Knoedler & Co., Successor to Goupil New York
In 1856, the contract between Adolphe Goupil and Alfred Mainguet came to an end, and the Paris-headquartered firm went into judicial liquidation due to the protagonists’ unwillingness to renew it.[45] Goupil decided to offer Michael Knoedler and two other employees, Kroll and Muston, a partnership if they were to buy out Mainguet’s share: “Whatever may happen, be assured it would be a real satisfaction for me—my son having been taken away—to have at my side to replace him the three men I esteem and like the best of those who surround me.”[46] Michael Knoedler, who had worked for Goupil & Cie in Paris for eight years before he was sent to New York in 1852,[47] refused. Instead, he persuaded Goupil to sell him the entire New York business for 300,000 francs, and Goupil & Co. was renamed “Goupil & Co., M. Knoedler Successor.”[48] The sale agreement, signed in Paris on March 23, 1857,[49] also included the assignment of the lease and acquisition of the existing equipment, the furniture, and the clientele. The existing stock of prints, paintings, and art supplies, as fixed at the December 31, 1856 inventory, remained in Goupil & Cie’s possession but were consigned to Knoedler. Until December 31, 1863, Goupil would commit to consign both prints published by his firm and paintings they both deemed suitable for the American market. The agreement also specified that Knoedler would cover all shipping expenses and import duties at his own risk; that Goupil would determine the prices at which Knoedler was to sell the paintings; Knoedler would get a share of the net profits; and Goupil & Cie remained responsible for outstanding debts.[50]

Because Knoedler kept detailed records[51] we know that transportation costs and shipping risks remained as central for Knoedler & Co. as they had been for Goupil & Cie. For example, in April 1874, the Europe was transporting paintings and prints valued at 51,428 francs that Goupil had sent to Knoedler;[52] however, owing to water leakage, the boat and its shipment were abandoned at sea. No mention of this shipwreck appears in Goupil & Cie’s stock books, perhaps because Knoedler remained fully responsible for any costs relating to the transport of artworks, including insurance, even after their original contract expired on December 31, 1862. Yet, despite the risks and expenses, the Goupil-Knoedler conduit was extremely fruitful. The New York and Paris galleries maintained a tight relationship, and the number of transactions between them increased as both businesses grew.

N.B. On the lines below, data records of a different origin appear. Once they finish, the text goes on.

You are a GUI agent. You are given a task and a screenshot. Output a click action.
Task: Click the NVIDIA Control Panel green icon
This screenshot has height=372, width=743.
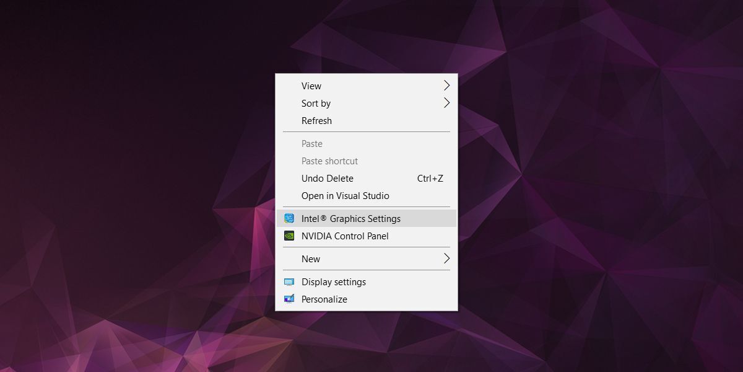point(290,236)
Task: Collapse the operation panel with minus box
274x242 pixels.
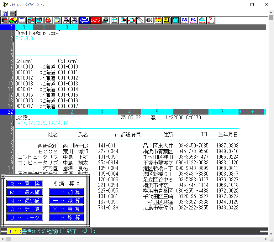Action: coord(3,177)
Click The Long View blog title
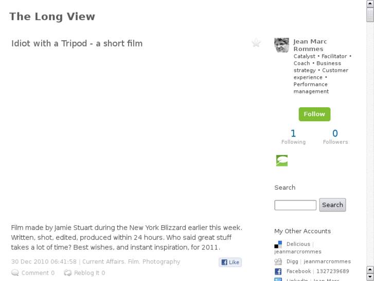 tap(52, 16)
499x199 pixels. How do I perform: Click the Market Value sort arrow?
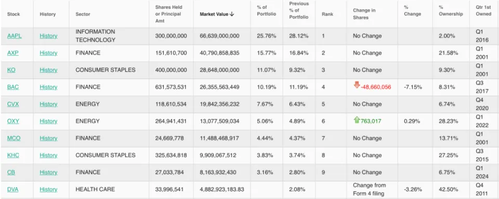pyautogui.click(x=232, y=14)
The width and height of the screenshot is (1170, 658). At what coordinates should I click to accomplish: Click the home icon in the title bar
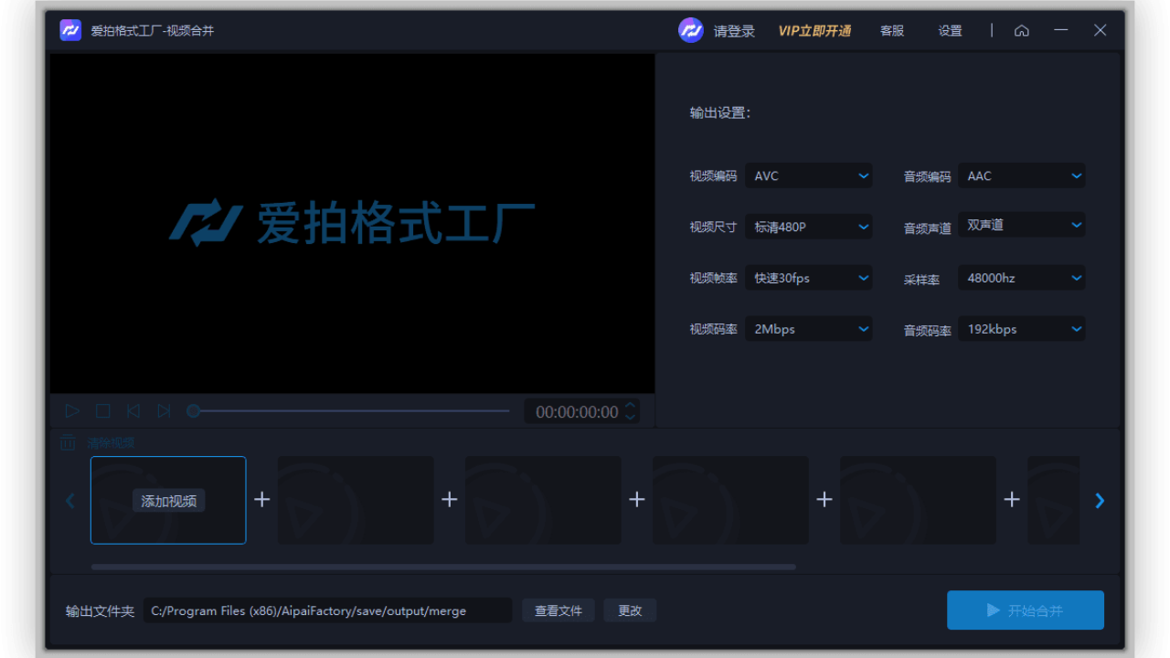1021,30
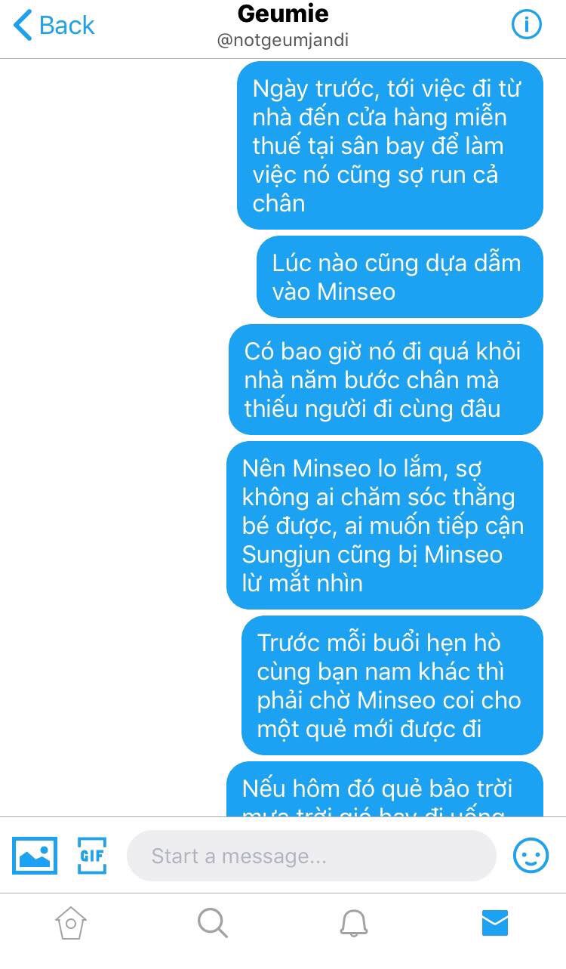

The Goupil & Cie - Knoedler & Co. Conduit

Table 1

Volume of Transactions between Goupil and Knoedler from 1850 through 1920

table 1

All in all, Goupil & Cie dominated the international art market for over 70 years (1846–1919), selling its prints and paintings of major nineteenth-century Salon artists such as Jean-Léon Gérôme, as well as those of the principal figures of the Barbizon school and the Dutch school, across Europe and the Americas. An analysis of the Goupil stock books shows that between 1857 and 1919, Knoedler, ranking first in the number of transactions, with more than 2,500 paintings bought or received on consignment, played a key role in maintaining the French dealer’s international leadership position, whose glory years, between 1865 and 1882, coincided with the apex of the Franco-American conduit.[53]

Table 2

Knoedler & Co.’s Income from 1857 through 1887 (in Francs)

table 2

Table 3

Goupil & Cie’s Income from 1857 through 1887 (in Francs)

table 3

Tables 2 and 3, showing both Knoedler & Co.’s and Goupil & Cie’s incomes between 1857 and 1887, confirm the 1865 turning point in terms of revenue. By separating the prints from the paintings, they also reveal that results of both businesses mirrored each other. Starting in 1865, for example, income generated by paintings exceeded that of prints, showing a significant shift in the international market for art.[54] Interestingly, this date marked the end of the Civil War, and American collectors’ major beginnings in art collecting. In this new era, Goupil & Cie and Knoedler & Co. were key players; the French dealer supplied his New York partner with the finest prints and paintings from Europe and had in Knoedler a prestigious ally in this growing market.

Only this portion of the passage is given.